Excerpt to read.

:::::

OK, here's a challenge for you. Define punk in - oh, I dunno, 25 words or less. Betcha can't. Me, I wouldn't even try. Because the days when you could nail punk down to a certain sound or style (or even hairstyle) have gone, and that's no bad thing. Diversity has kicked in with a vengeance, and that's fine by me, since that was always the whole point of punk. I remember a time - not so many years back - when punk bands seemed to be degenerating into a pile of identikit Exploitedalikes, but that was never the way it was meant to be. But now, it's all over the shop again, which is much more like it. Tonight we have a chance to dip into the punk pool, and see what strange creatures we fish out. Tonight: four bands, without much in common except an attitude and an aptitude for kicking up a racket.

vvvvvv The Computers  

The Computers might have a name that makes you think of electronics, but in fact the combo turns out to be a kind of bashed-up garage band version of Devo, all uniform whiteness and geek spex. The music is a gleefully trashy thrash, fast and catchy and sixties-eighties weird, like someone's put early XTC in a mincer with The Count Five. The vocalist exchanges cheery banter with the audience between songs, and adopts a fearsome shriek during them. Rough, ready, and rather fun.

ccccc Scourge Of River City  

If Cooter, the garage mechanic from The Dukes Of Hazzard (c'mon, you remember Cooter!) ever formed a band, I dare say it would turn out something like Scourge Of River City. A purposeful bunch of gents, all lumberjack shirts and denim, they look like the blokes in the Jack Daniels adverts: no-shit American working guys ready to chug-a-lug a couple beers and get busy with the rockin'. It is, therefore, a slight surprise that the band actually hails from London, and in spite of the stand-up bass dominating the stage, Scourge Of River City don't do psychobilly. Instead, the band delivers a tight package of abrasive alternorock in which the dunka-dunka-dunka of the bass sounds downright incongruous, matched as it is with a wall of rock guitar and ripped-up rock vocals. Very Foo Fighters, in a way, and while I can't quite decide if the band's mash-up of traditional rockabilly elements with a more contemporary rock sound entirely hangs together, it's a bold move and a musical collision that might just work in the end, even if I'm not quite convinced that it works now.

:::::

Data segment.

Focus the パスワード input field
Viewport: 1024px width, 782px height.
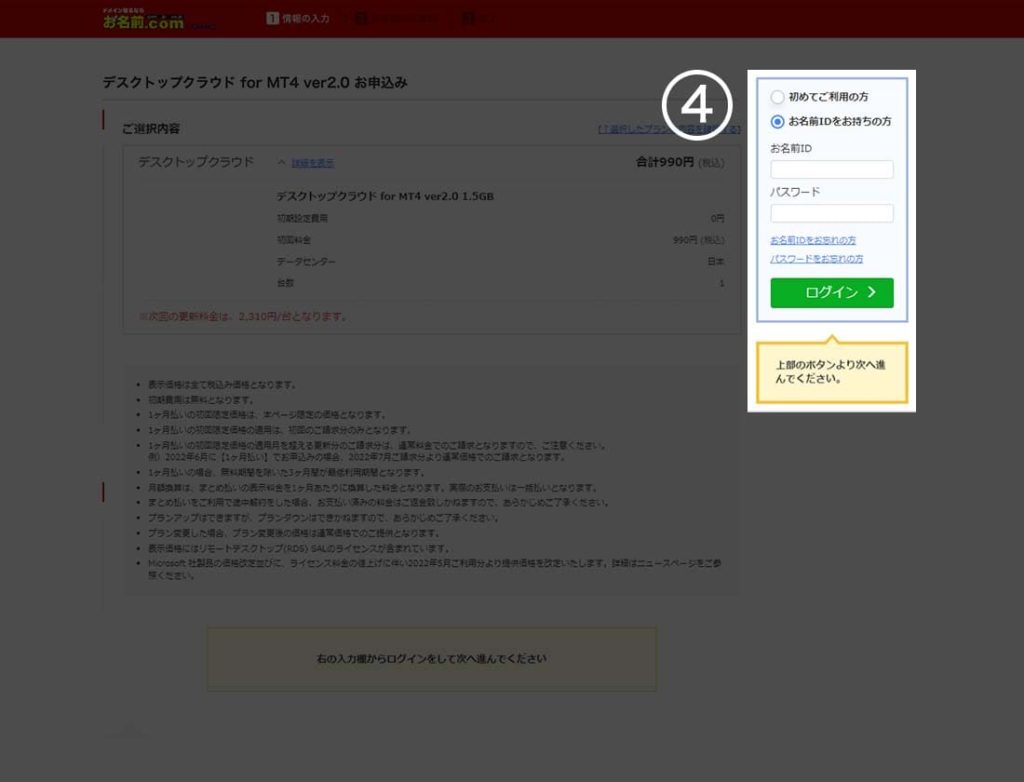click(831, 213)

:::::

Problems to solve.
A) Answer these about the punk gig review:
(i) How many bands are playing on the night being reviewed?
(ii) Which band are The Computers described as a bashed-up garage band version of?
(iii) Where does Scourge Of River City come from?
B) Carry on the punk gig review from its final sentence.

Exercise results.
A)
(i) Four.
(ii) Devo.
(iii) London.

B)
Love and a .45Love and a .45 have been on tour. That's probably a superfluous detail, because unless you're specifically informed otherwise, you can take it as a given that Love and a .45 are always on tour. This band spends half it's life on the gig circuit, and they're right to do so, because even - no, especially - in these days of instant downloads and all-pervasive media, any band that can kick it on stage will ultimately make an impact. Love and a .45 make an impact, all right. They hit the stage with a blam, and it's fast and furious from the starting line. In fact, the band seem to be playing everything at 300mph - 'Lights On The Water' slams past like a Eurostar - which is probably a side effect of all that touring. As the gigs rack up, everything starts speeding up. This means the detail in the songs tends to vanish in the blur of sheer velocity. That's a slight shame, because Love ands a .45 do write some nifty pop-punk anthems with all that songwriting stuff - you know, catchy choruses, hooks that lodge in your brain - well to the fore. Hear 'em and love 'em, but at warp speed it all gets a bit indistinct. Fortunately, the band's sound, a heady mix of L7 and X-Ray Spex, is in full effect, and vocalist Kate Moritz is a human hand grenade of energy, bouncing off the walls as she rips out the lyrics. I say this: Love and a .45 stand as one of the best UK punk bands around at present, and with plenty of potential to make it beyond the punk scene, too. Just...pace it a bit, OK, guys?

Strange though it may seem, psychobilly - a music that originally crawled out of a car crash between American rockabilly and British punk - is big news all over Europe. As if to prove this, here come The Peacocks, all the way from that hot-bed of rockin' culture - Switzerland. On the face of it a standard psychobilly trio - drums, slap bass, Gibson Les Paul - The Peacocks in fact cook up a hot bowl of punk 'n' roll soup. The three members of the band, dressed in minimalist monochrome, swing into ther songs with the verve of vintage Clash - and that's probably not such a bad comparison, now I think of it. There's even something distinctly Strummer-esque about the way the vocalist rasps out the words, leaning in to the microphone as if desperate to impress on us the urgency of it all. It's punk, but not necessarily as we've known it. What the hell, it's rock 'n' roll. Maybe that's the only description we need.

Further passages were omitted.